In any case, now that I'm trying to write, I find myself with a WIP that is a romance novel as well as a pretty much finished book of humorous poems written years ago whose humor stems from the bitterness with which they seethe. Trying to write happily ever after and round out a bitter poem collection with a few more rhyming gems is a bit of a challenge even for me to say the least.
The bitter poems were written to amuse myself and my coworkers at one of my many horrible jobs overseen by one of my many horrible bosses, a kind of gallows humor if you will. I've been thinking I would use them to test the self-publishing waters.

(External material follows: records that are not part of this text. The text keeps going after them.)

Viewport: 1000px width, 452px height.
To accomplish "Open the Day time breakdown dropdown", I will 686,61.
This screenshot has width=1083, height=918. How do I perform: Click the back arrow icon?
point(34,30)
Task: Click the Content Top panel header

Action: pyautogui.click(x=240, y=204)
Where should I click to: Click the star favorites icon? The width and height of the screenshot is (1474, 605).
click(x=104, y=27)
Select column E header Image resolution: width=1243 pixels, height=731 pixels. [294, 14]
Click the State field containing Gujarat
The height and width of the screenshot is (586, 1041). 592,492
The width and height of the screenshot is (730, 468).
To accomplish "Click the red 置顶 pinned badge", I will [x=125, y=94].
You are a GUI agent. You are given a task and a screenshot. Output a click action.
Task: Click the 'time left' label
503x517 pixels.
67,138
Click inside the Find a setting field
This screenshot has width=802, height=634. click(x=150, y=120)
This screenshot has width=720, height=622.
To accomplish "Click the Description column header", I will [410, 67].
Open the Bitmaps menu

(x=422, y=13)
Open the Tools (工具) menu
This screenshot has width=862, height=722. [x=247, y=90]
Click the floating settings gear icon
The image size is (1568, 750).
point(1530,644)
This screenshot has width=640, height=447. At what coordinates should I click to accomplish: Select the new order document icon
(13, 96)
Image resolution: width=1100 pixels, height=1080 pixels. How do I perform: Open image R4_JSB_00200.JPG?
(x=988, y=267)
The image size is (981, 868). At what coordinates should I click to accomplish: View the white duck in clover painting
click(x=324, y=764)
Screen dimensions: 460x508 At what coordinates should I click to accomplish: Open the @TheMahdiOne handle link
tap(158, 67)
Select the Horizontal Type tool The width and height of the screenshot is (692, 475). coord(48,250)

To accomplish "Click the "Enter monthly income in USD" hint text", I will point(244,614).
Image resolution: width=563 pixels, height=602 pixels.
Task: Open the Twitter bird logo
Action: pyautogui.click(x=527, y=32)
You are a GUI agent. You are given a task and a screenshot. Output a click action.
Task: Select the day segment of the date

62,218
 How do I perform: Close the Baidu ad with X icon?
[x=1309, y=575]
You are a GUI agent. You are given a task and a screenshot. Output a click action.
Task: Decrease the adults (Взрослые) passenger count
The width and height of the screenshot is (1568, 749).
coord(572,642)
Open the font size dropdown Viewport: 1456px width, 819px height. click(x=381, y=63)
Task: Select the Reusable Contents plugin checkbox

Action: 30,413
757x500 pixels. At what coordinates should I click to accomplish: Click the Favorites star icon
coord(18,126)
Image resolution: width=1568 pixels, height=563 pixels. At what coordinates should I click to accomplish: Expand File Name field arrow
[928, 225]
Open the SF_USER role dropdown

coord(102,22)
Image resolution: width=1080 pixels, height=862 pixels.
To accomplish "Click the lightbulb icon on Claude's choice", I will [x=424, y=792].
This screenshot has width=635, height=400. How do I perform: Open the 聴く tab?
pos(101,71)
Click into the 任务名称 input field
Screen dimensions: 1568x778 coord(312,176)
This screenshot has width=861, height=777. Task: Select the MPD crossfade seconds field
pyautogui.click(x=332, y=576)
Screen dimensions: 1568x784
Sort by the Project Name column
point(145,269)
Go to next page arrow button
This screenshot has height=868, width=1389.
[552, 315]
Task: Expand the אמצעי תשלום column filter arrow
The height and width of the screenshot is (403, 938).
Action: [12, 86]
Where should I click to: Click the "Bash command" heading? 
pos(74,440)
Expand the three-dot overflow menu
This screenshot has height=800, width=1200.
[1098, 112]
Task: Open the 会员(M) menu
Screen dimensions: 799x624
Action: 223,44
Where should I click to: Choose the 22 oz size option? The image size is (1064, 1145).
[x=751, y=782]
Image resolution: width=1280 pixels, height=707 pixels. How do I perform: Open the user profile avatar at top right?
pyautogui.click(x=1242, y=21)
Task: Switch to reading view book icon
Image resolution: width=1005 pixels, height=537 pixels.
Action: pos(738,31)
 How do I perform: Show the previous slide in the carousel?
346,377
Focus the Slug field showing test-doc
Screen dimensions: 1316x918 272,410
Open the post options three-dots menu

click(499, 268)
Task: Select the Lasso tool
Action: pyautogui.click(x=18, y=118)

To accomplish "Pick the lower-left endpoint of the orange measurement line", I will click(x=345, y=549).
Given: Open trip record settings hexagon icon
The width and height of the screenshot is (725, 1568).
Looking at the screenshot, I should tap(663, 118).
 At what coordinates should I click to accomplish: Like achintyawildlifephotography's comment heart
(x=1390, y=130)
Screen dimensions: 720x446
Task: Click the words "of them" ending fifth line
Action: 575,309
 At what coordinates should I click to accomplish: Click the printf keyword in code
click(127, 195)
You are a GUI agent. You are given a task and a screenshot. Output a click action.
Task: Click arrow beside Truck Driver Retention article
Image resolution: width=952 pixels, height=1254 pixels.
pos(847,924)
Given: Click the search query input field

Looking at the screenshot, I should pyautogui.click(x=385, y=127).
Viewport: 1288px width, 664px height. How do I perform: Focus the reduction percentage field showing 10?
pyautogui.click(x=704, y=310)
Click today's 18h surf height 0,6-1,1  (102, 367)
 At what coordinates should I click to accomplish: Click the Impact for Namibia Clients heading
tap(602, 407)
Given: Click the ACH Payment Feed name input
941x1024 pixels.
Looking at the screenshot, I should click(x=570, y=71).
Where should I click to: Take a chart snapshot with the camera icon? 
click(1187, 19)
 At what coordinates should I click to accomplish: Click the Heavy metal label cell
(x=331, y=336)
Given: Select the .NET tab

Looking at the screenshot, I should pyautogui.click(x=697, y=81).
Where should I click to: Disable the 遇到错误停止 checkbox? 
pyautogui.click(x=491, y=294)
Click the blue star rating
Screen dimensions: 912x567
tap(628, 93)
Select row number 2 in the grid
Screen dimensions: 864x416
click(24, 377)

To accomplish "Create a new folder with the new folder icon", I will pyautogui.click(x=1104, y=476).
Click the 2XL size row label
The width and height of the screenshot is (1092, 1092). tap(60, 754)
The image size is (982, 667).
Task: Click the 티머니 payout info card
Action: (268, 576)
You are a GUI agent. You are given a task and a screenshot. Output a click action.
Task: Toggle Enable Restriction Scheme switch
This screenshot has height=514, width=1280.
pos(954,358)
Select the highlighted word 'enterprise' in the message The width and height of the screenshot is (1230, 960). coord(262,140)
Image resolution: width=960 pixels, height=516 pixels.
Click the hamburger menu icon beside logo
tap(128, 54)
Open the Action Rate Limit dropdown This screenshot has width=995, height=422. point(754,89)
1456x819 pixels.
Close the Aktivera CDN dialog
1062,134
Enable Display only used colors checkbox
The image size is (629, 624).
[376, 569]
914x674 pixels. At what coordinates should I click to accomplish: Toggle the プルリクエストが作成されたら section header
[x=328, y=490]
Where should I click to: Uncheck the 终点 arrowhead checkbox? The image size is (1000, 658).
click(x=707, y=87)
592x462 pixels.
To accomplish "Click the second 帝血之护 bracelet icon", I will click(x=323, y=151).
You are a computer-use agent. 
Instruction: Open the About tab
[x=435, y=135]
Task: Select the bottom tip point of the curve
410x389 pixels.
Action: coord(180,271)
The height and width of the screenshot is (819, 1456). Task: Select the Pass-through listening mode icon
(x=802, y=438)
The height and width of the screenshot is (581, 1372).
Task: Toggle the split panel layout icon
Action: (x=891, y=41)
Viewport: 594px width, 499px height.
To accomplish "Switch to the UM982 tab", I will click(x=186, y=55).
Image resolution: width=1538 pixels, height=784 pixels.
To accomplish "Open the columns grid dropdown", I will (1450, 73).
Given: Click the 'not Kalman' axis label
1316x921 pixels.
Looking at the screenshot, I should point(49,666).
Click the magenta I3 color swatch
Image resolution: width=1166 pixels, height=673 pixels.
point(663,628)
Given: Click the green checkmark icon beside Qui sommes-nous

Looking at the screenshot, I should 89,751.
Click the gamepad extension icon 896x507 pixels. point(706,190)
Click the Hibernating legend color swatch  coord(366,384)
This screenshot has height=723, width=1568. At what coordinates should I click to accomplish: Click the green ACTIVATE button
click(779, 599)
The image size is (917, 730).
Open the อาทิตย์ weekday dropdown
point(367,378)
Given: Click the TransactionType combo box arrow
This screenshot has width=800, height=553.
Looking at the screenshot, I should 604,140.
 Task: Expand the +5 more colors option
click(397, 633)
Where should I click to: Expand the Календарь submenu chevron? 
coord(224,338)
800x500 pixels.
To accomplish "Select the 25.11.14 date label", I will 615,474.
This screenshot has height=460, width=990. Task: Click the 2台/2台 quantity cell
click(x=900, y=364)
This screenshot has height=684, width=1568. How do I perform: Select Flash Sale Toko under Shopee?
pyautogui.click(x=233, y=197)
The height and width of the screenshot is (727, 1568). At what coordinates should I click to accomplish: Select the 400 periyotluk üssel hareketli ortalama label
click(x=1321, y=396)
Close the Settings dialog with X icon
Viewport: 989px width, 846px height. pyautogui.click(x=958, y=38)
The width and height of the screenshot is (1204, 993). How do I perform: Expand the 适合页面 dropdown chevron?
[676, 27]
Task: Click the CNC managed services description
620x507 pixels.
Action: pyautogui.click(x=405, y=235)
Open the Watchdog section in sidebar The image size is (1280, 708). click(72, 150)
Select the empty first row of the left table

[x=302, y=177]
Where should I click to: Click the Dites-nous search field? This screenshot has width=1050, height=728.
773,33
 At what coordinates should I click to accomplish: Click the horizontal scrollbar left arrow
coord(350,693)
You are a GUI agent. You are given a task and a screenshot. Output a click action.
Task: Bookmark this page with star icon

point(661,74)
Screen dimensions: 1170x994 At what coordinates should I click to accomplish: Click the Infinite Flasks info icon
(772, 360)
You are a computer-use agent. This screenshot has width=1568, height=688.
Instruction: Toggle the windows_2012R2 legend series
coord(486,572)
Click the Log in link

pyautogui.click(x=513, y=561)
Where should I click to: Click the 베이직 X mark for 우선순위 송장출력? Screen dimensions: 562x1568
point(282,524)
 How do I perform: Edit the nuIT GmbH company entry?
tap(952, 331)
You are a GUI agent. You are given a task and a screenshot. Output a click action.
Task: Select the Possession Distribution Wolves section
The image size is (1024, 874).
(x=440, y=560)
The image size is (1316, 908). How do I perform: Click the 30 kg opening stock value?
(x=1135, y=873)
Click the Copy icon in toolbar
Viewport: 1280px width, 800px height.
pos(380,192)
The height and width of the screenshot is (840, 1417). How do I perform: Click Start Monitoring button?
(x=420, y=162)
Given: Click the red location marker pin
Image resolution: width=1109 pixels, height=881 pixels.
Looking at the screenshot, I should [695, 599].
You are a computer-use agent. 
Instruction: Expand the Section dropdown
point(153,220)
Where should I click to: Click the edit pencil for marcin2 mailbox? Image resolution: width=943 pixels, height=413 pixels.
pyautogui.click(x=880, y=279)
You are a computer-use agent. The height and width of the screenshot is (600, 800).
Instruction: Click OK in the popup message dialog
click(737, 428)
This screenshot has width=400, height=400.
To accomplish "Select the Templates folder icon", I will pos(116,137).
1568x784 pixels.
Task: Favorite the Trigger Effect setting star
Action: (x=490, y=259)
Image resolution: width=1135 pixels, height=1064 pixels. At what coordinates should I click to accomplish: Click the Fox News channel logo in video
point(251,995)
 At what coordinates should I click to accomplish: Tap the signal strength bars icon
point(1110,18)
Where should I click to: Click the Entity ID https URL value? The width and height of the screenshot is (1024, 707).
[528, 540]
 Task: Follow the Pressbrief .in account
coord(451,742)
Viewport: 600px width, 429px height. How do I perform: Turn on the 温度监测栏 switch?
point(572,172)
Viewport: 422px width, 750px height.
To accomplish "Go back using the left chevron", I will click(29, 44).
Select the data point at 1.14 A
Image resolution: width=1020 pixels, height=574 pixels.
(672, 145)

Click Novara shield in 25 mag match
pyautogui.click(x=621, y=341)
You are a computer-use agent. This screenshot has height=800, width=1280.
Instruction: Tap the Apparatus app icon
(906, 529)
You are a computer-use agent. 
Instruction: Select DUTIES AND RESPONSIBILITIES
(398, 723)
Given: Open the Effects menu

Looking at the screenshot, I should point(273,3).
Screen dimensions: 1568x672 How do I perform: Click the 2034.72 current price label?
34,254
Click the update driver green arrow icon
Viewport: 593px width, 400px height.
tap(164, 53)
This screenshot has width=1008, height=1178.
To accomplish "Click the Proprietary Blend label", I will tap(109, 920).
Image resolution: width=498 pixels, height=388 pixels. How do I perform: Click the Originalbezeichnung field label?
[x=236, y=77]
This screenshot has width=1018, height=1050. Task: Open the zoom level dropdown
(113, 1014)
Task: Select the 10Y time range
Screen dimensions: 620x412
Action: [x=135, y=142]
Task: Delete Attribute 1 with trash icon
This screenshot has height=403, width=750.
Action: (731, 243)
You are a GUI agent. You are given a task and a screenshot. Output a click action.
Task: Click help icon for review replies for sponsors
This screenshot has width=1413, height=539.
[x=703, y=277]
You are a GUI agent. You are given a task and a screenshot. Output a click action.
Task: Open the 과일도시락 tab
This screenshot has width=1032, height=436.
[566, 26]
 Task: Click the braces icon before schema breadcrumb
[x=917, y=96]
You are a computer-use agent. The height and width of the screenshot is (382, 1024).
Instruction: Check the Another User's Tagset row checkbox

They're just sitting here doing nothing after all and they are so odd I can't foresee traditional publishers beating down my door to publish them. So, why not see what this self-publishing thing is all about by putting them out there myself? I need just a few more to have a robust collection. The good news is, I don't have a horrible job anymore and my only horrible boss is myself. The bad news is I have no well of bitterness readily available to tap into like I did before. I NEED to feel the burn of disappointment and disbelief at the stupidity and awfulness of my lot in life.This is where my contradictory nature is a strength again. I am a cynic so I'm not too worried about finding something that will piss me off enough to wax bitterly poetic again. Until then, I'm open to suggestions of topics.
At the same time that I'm trying to write these last few bitter poems, I'm also working on a contemporary romance set in the music industry between a female record executive and the front man of a rock band. I'm a hopeless romantic. I want HEA's (happily ever afters) and, honestly, don't deal well with too much angst along the way. I believe in true love and soul mates and all that sqooshy stuff. Wait, didn't I just say I was a cynic? Yes. And now I'm saying that I'm a hopeless romantic? Yes. I am both. I am what I am. It doesn't usually give me too many problems in real life (Or maybe it does, you'll have to talk to my ex-boyfriends about that.) My challenge now is to reconcile these two sides of myself without making my characters crazy. What fun!
Last night I started two different bitter poems about people who sniff incessantly instead of blowing their noses. I can't decide which I like best. I may post both here when they're done and let the public choose their favorite for inclusion in the collection. Just to be safe I think I'll write an argument scene in the romance novel as a buffer before attempting to write a love scene while visions of sniffers are still sniffing in my head.